Brooklyn artist and critic An Xiao is using social media applications as a platform for performance and public art experiments including @Platea, which she describes as a “social media art collective” that is open to anyone interested in participating in experiments carried out in “the digital mega-city of social media.” The most recent initiative was “PlateaKnit,” a five-day project during that designated “instructors” circulated abbreviated knitting instructions via Tweets. Photos are now being collected and archived on Flickr.
“In social media, people are primed to create,” said Xiao, citing the abundance of user-made videos posted on YouTube and Facebook users’ tendency to glamorize their profile photos. “People don’t just want to watch or engage, they actually want to create the art. … Social media art turns into crowd-created art,” said Xiao. This notion of crowd-created art-that, at some point, you have to give control to the masses-is one of the through-lines connecting the diverse projects discussed at the panel.
In the case of Dance Theater Workshop’s Community Choreography project, the company has created new works based almost entirely on directions and suggestions from Twitter users. Each commission begins with a solicitation for crowd input (also known as “crowdsourcing”) via Twitter. The Tweet launching the company’s most recent installment read as follows: “Community Choreography 20! Part 1: MOVEMENT. Tweet 1 body part + 1 verb at us (ex. arm swing). We’re limiting the dance to 140 seconds.”
The sequence is then enacted and a rough video is posted on YouTube, at which point Dance Theater Workshop goes back to Twitter for feedback and additional suggestions, such as location and lighting.
“We’ve taken a crowd of complete strangers and mashed their ideas all together to create … a dance film,” says Adam Smith, the company’s marketing manager and resident social media junkie (also an ensemble member of the New York Neo-Futurists). “What I love about this is it gives us total room for error. … It could be the worst thing in the world but [at least] we all made it together.”
In his next project, #class (pronounced “hash tag class”), Powhida and collaborator Jennifer Dalton are attempting to channel social media’s collective power to generate a real-world impact.
When #class opens at Winkleman Gallery in Chelsea on February 20, the commercial art space will have been transformed into a chalkboard-lined think tank, hosting events, discussions, performances and more, all with the intention of constructively addressing problems with the contemporary art market.
The #class schedule has been posted on the project’s blog, www.hashtagclass.blogspot.com.

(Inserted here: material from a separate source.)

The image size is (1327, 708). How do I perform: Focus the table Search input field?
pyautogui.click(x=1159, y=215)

According to a statement from the artists, not even the schedule is their doing; “participants got involved through our requests on the blog, Twitter and Facebook, articles, and word of mouth.”

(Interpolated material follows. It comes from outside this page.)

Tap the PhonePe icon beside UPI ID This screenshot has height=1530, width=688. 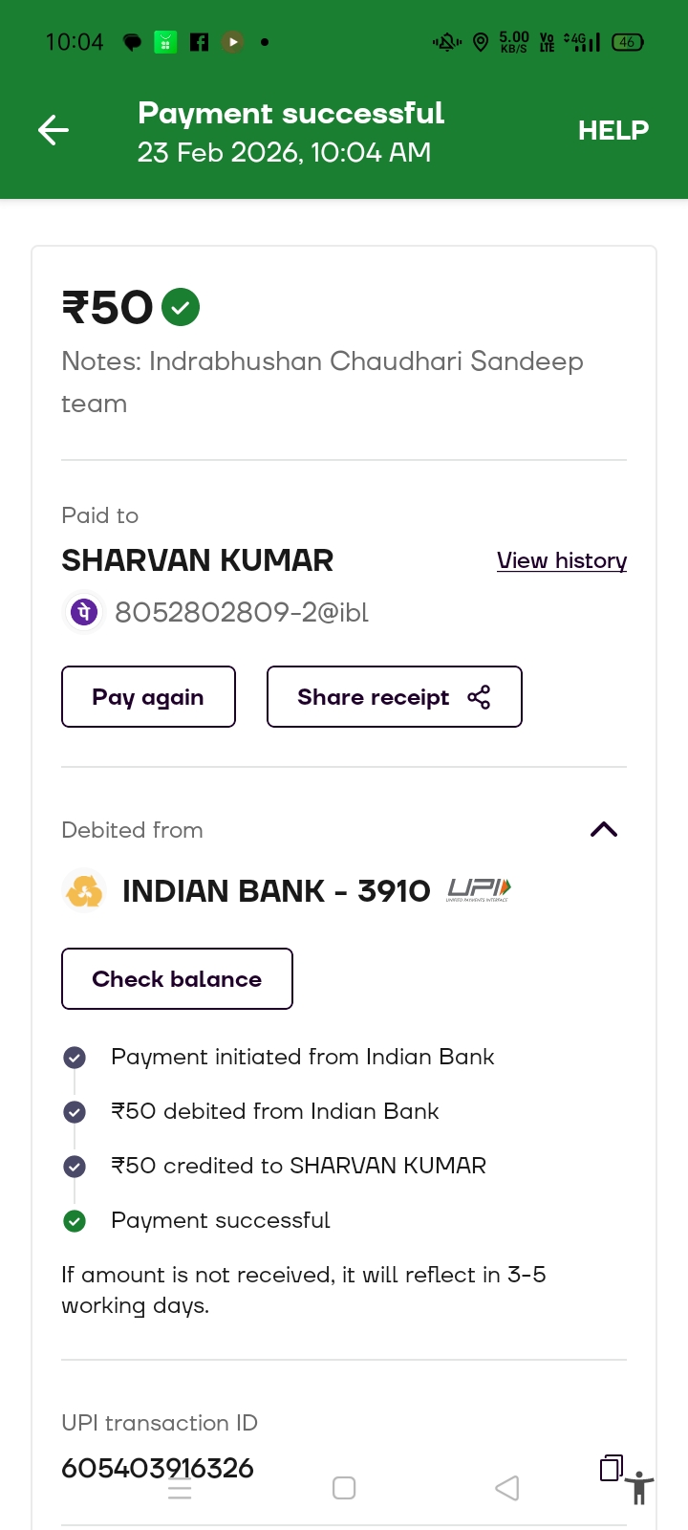84,612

A live feed of every Twitter reference to “#class” streams down the right side of the blog. Observing the feed is even more enjoyable because not every Tweet with “#class” is in reference to the show. On Twitter, to put a hash tag symbol in front of a word or phrase is the equivalent of adding a search keyword to your Tweet. So, a fitness club may Tweet about needing a new class instructor and add “#class.”
There’s always a chance though that “#class” could catch a Tweet inadvertently perfect for the program at Winkleman Gallery. One of the wonders of letting the crowd create the art is that you never know when you’ll get a flash of brilliance.